Data Breaches | News
U Tampa Data Breach Uncovered by Students
- By Dian Schaffhauser
A data breach discovered in mid-March at the University of Tampa has pushed the Florida institution to enlist credit reporting agency Experian to monitor the credit records of those affected. The breach encompassed 6,818 students who were enrolled for the fall 2011 semester by July 12, 2011.
A text file containing sensitive information was publicly accessible for about eight months, although the university has found no evidence that anybody's identity details had been abused during that period. The information contained in the file included student identification numbers, social security numbers, names, and dates of birth.
Two other database files were also potentially accessible, but neither had been indexed by Google or any other search engine, the university said. Those files contained similar data as well as photos and held 22,722 individual records.

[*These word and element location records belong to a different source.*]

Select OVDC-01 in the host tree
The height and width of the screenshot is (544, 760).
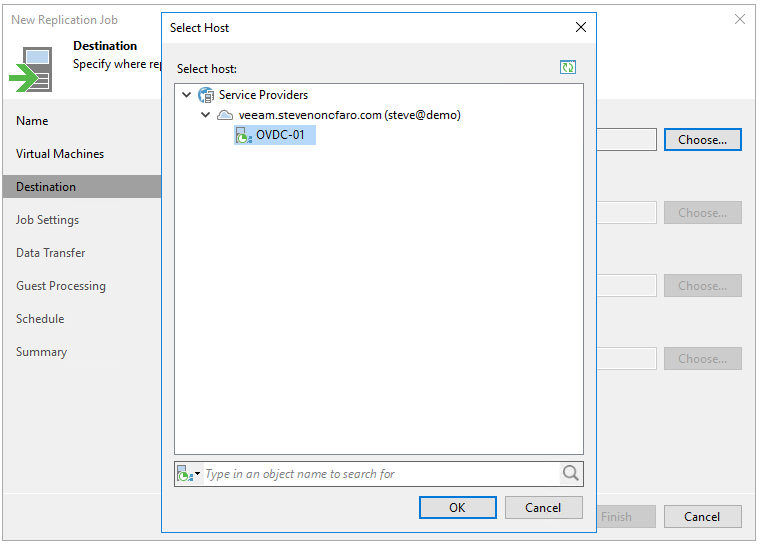(x=280, y=135)
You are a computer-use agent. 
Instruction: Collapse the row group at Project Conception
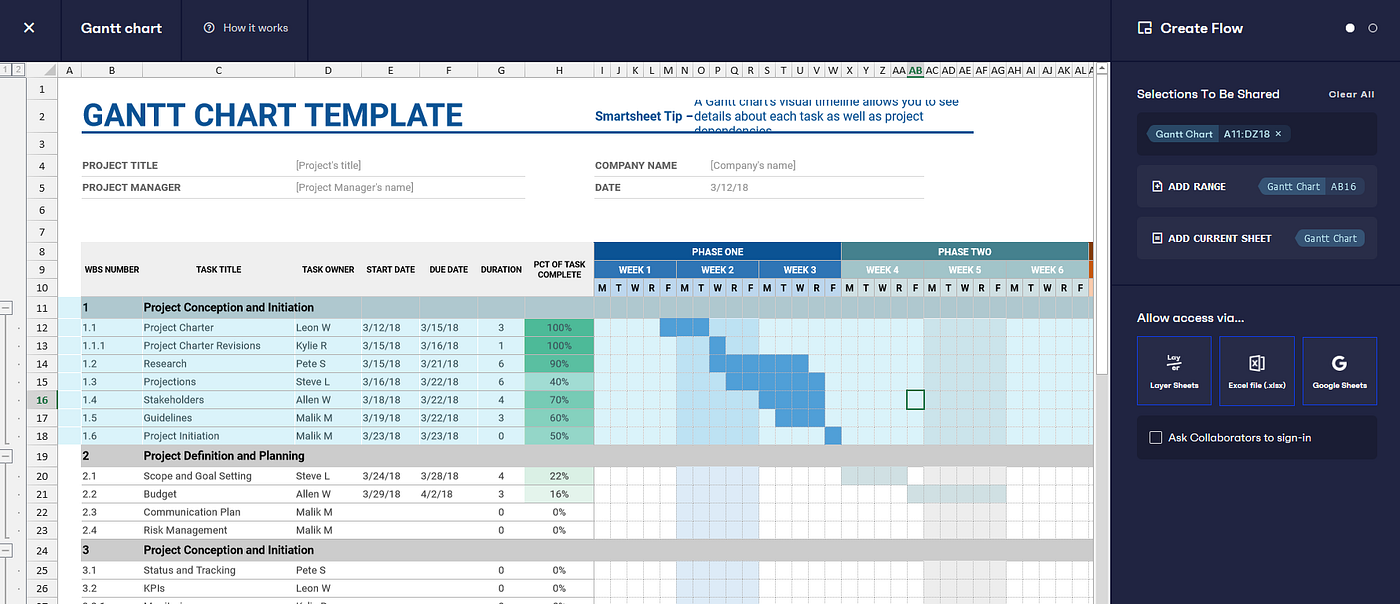tap(6, 309)
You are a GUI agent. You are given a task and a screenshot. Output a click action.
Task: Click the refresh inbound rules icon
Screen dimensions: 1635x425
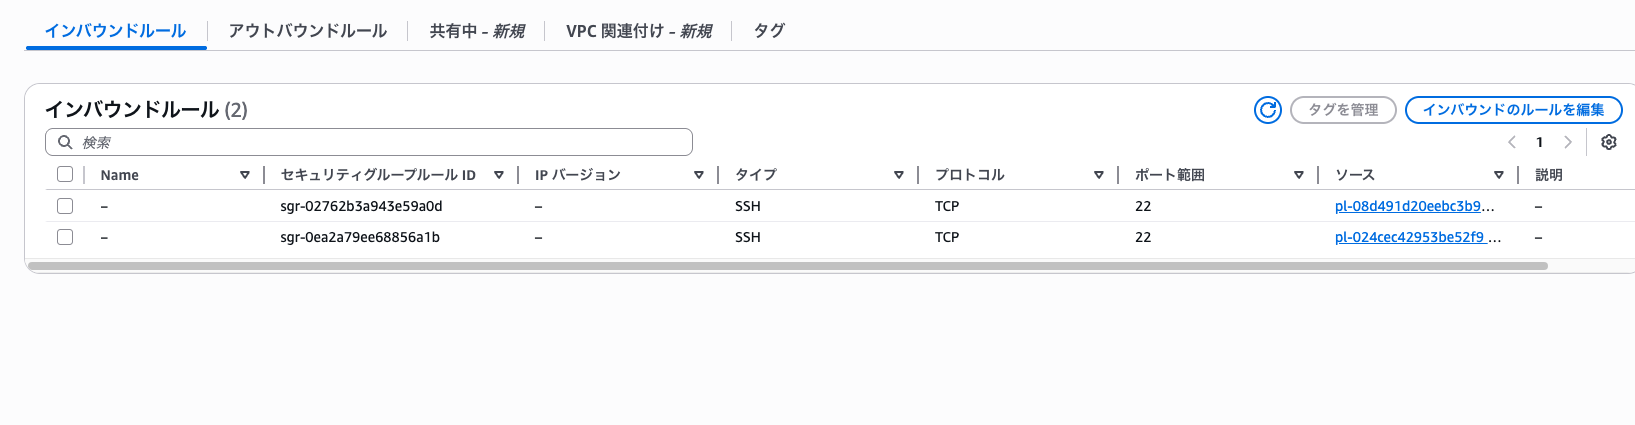(1267, 110)
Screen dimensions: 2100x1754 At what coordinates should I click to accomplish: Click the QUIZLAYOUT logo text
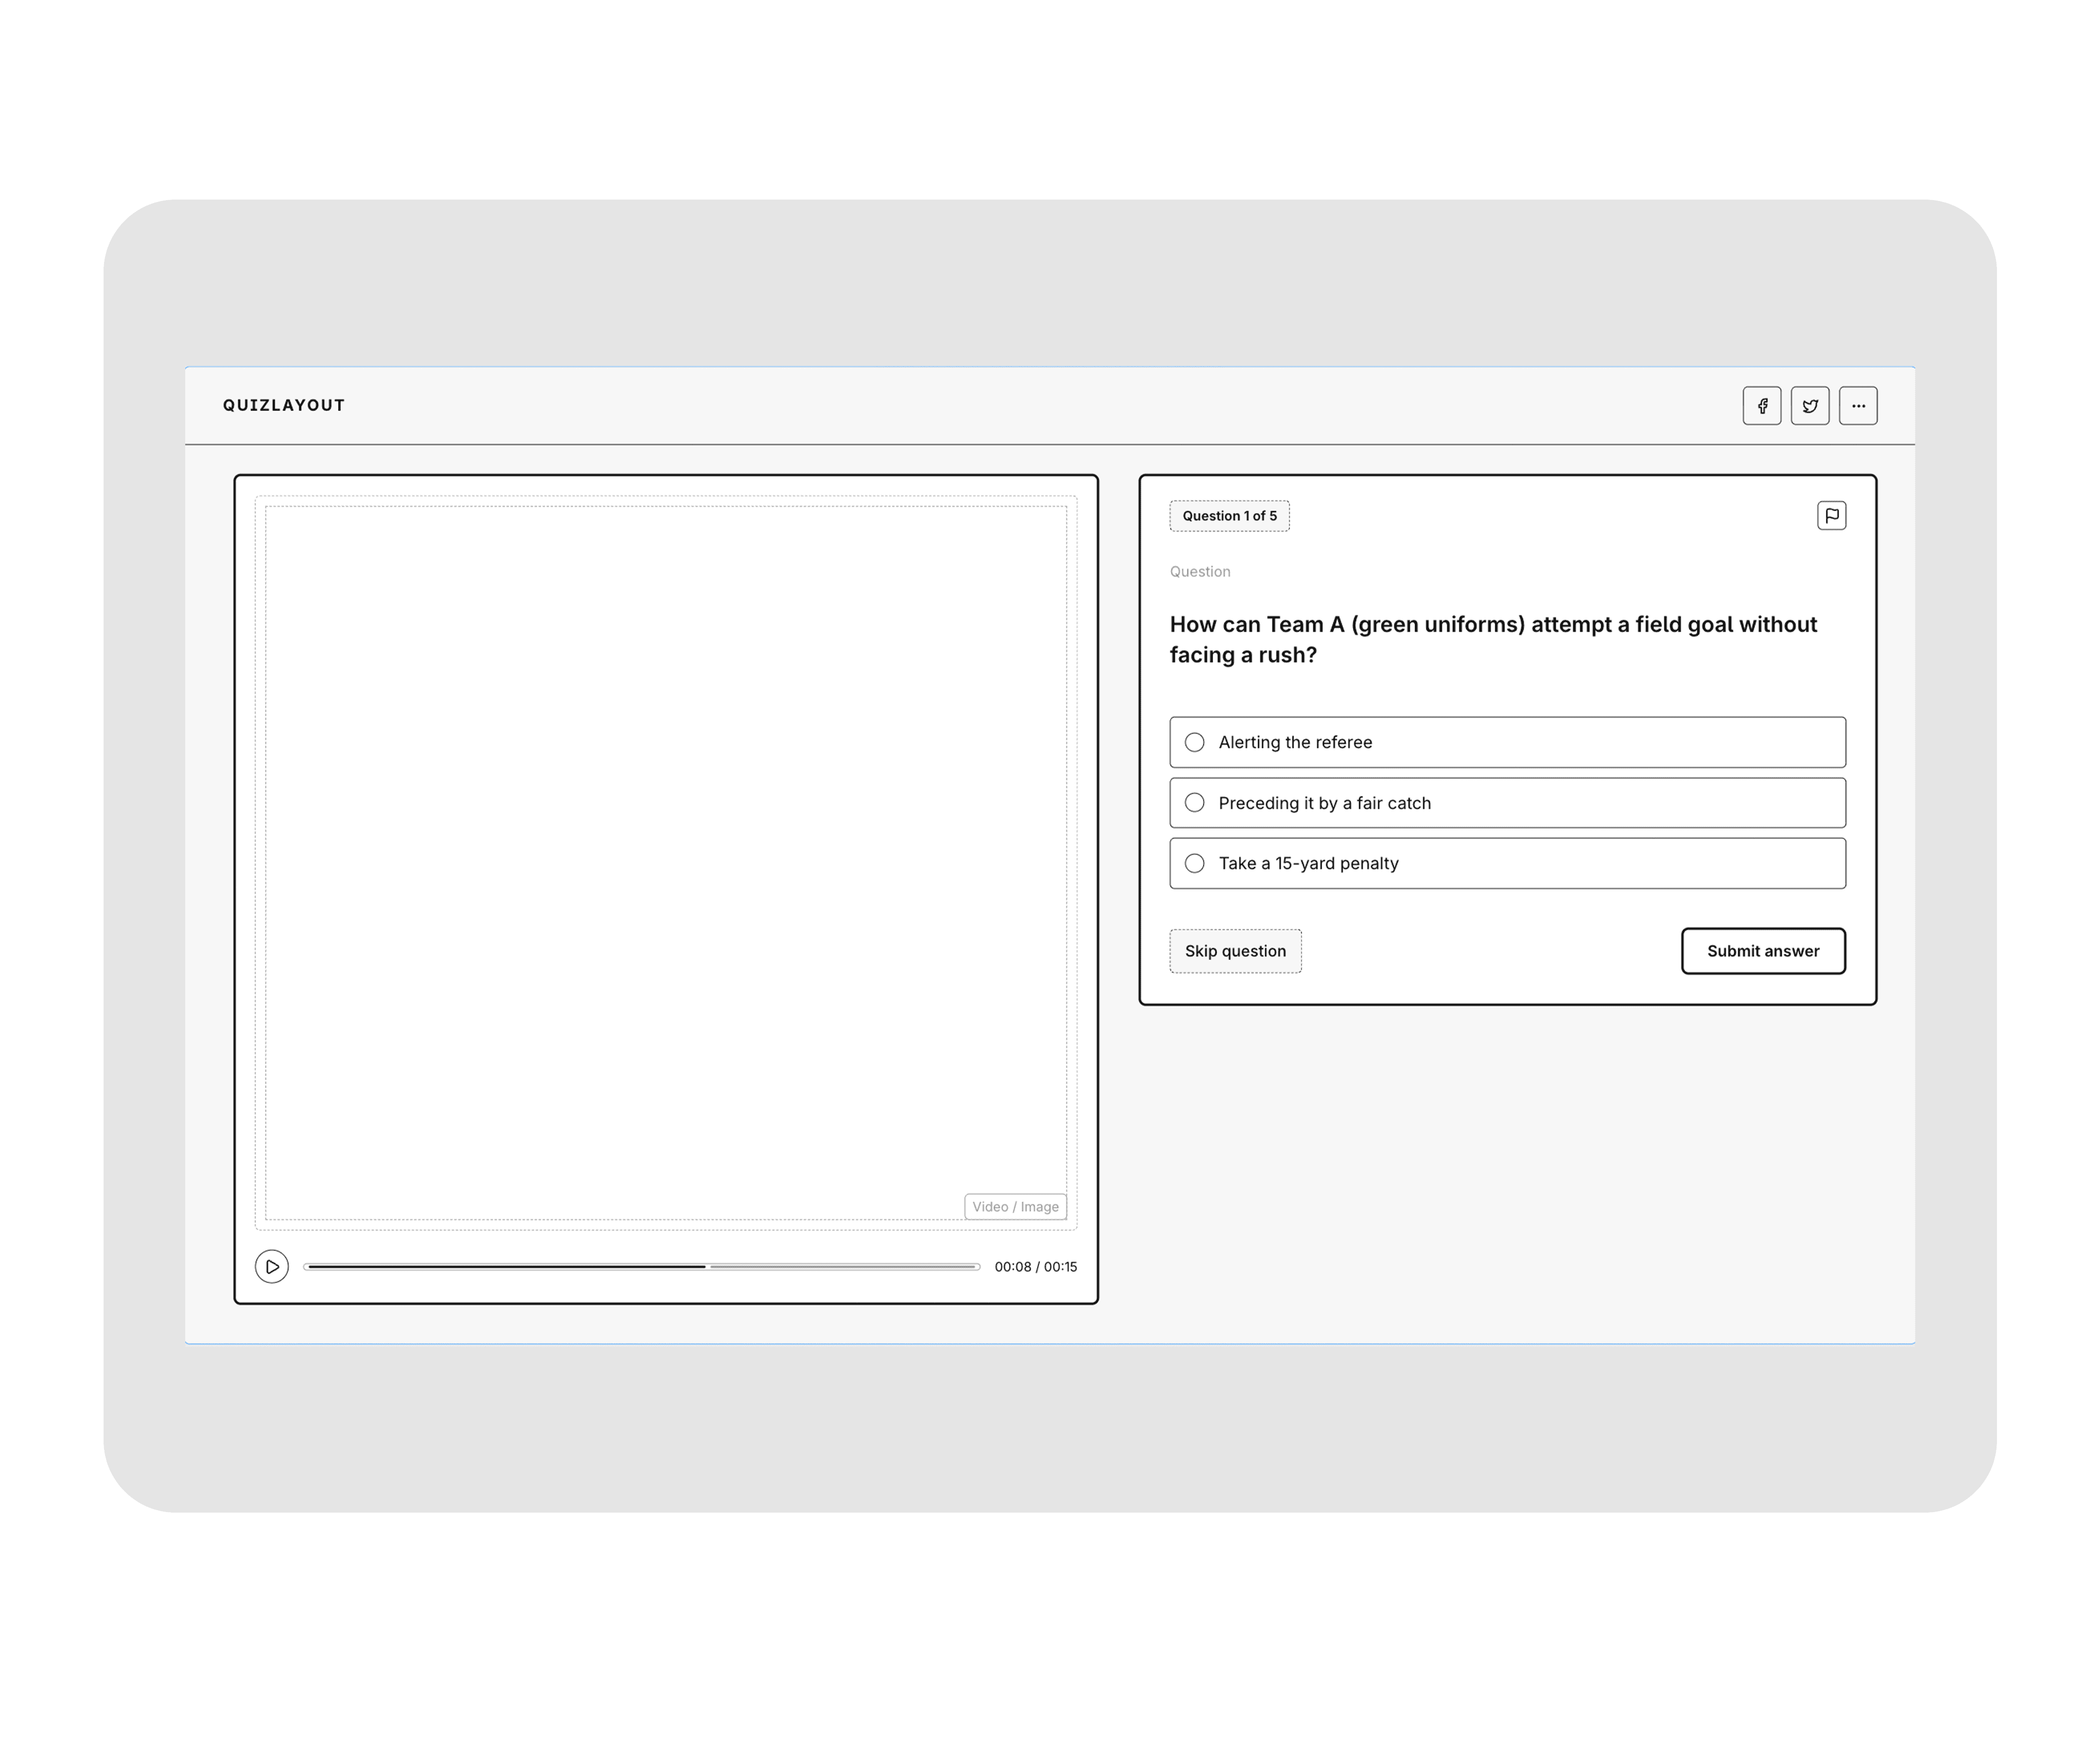tap(284, 405)
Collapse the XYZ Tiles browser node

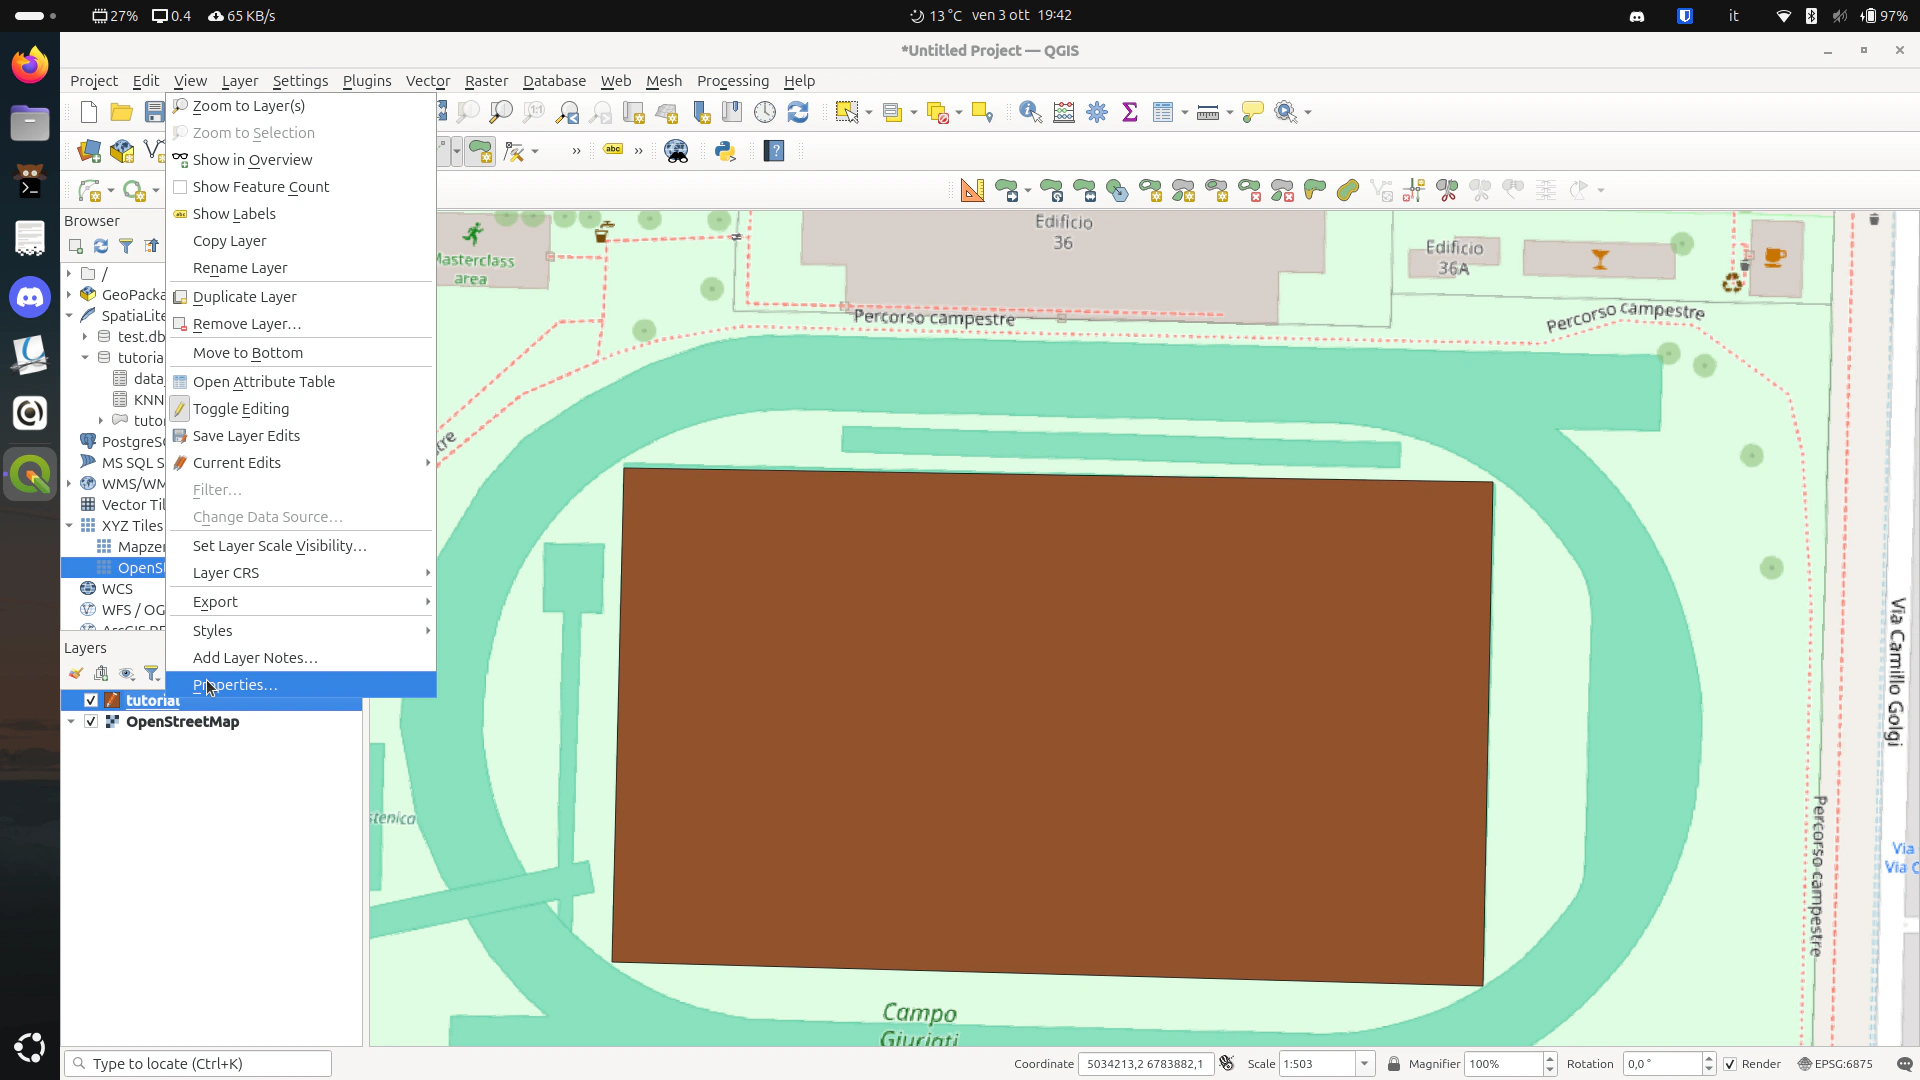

U Tampa blamed the exposure on a "server management error." According to a statement posted to the school's website, all three files had been created to help resolve a university ID card problem that surfaced when a new server was brought online on the network in July 2011. The information resided on internal servers and wasn't intended to be viewed externally.
"Unfortunately, the text file consisting of current student data was later inadvertently indexed by Google. However, the two database files...were not indexed by Google or any other search engine," the university reported.
The text field had been found and viewed by two university students during an in-class activity exploring search techniques. The students reported their discovery to the university's IT organization, which notified Google in turn. Google removed the cached text file from its search engine. The same two students have viewed the two database files too, and allowed IT staff to search their computers and storage devices to eliminate any vestiges of the files.
"Based on our investigation to date, UT administrators believe there is no risk to students and employees in these two database files," the university reported. However, it added, it would be notifying those individuals whose information was in the Google-indexed file to take appropriate identity protection measures.
To address privacy concerns, the university has taken multiple steps. IT has secured the activity logs that maintain information about individual access to the files involved in the compromise and hired a third-party to assess its findings and review security practices and procedures. It also has set up a "breach verification portal" that allows users to log in with their student access information to confirm whether or not their data was in the exposed text file. The university has also sent paper letters to each of the people in the text file with instructions for signing up for the pre-paid identity protection service, which will monitor credit activities for individuals.
"UT takes this incident very seriously, and UT President Ronald Vaughn has ordered a thorough investigation and is taking aggressive action to make sure it doesn't happen again," the data breach site states. "We are constantly improving security features to avoid exposures and breaches, and, a number of tools and services are used to aid in ensuring that the information, computers and the university network are well protected."